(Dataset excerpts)

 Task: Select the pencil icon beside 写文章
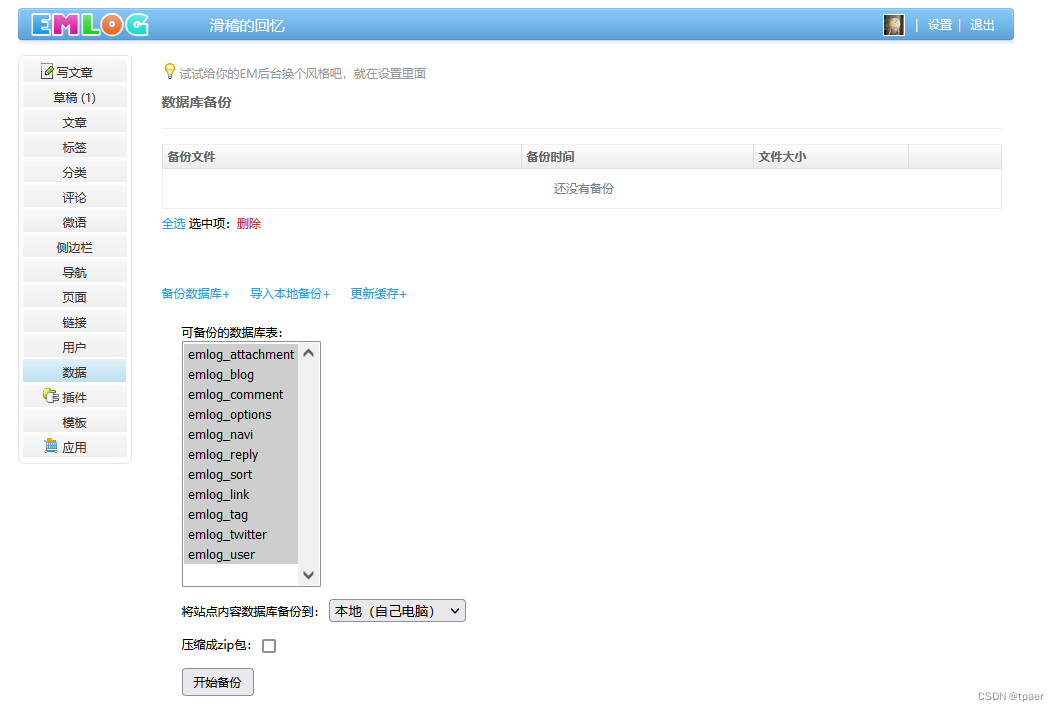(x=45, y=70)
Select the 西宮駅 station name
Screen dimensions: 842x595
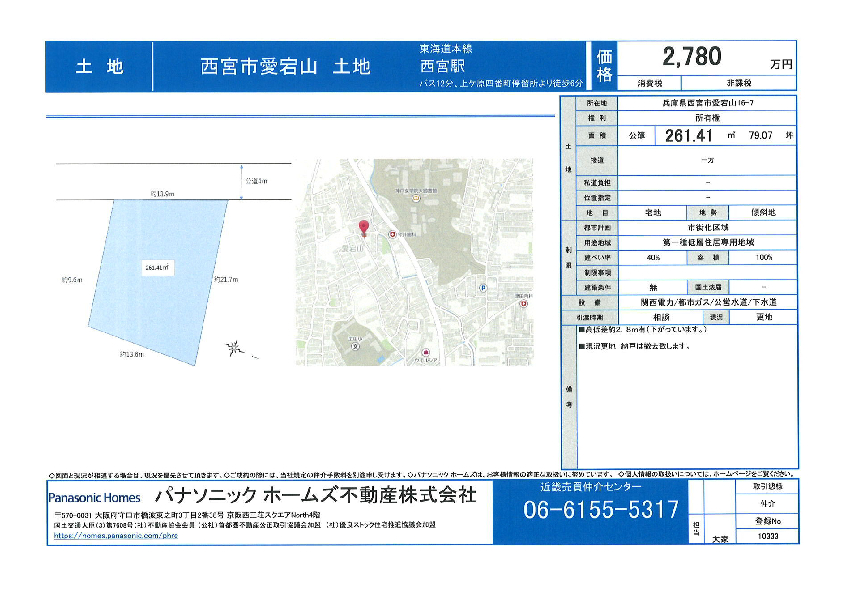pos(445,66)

What you need to do ▸ An answer that restates all the entries exactly and drops the images is what is needed.

Response area ▸
 Task: Select the pencil icon beside 写文章
(x=45, y=70)
Select the 西宮駅 station name
Screen dimensions: 842x595
pos(445,66)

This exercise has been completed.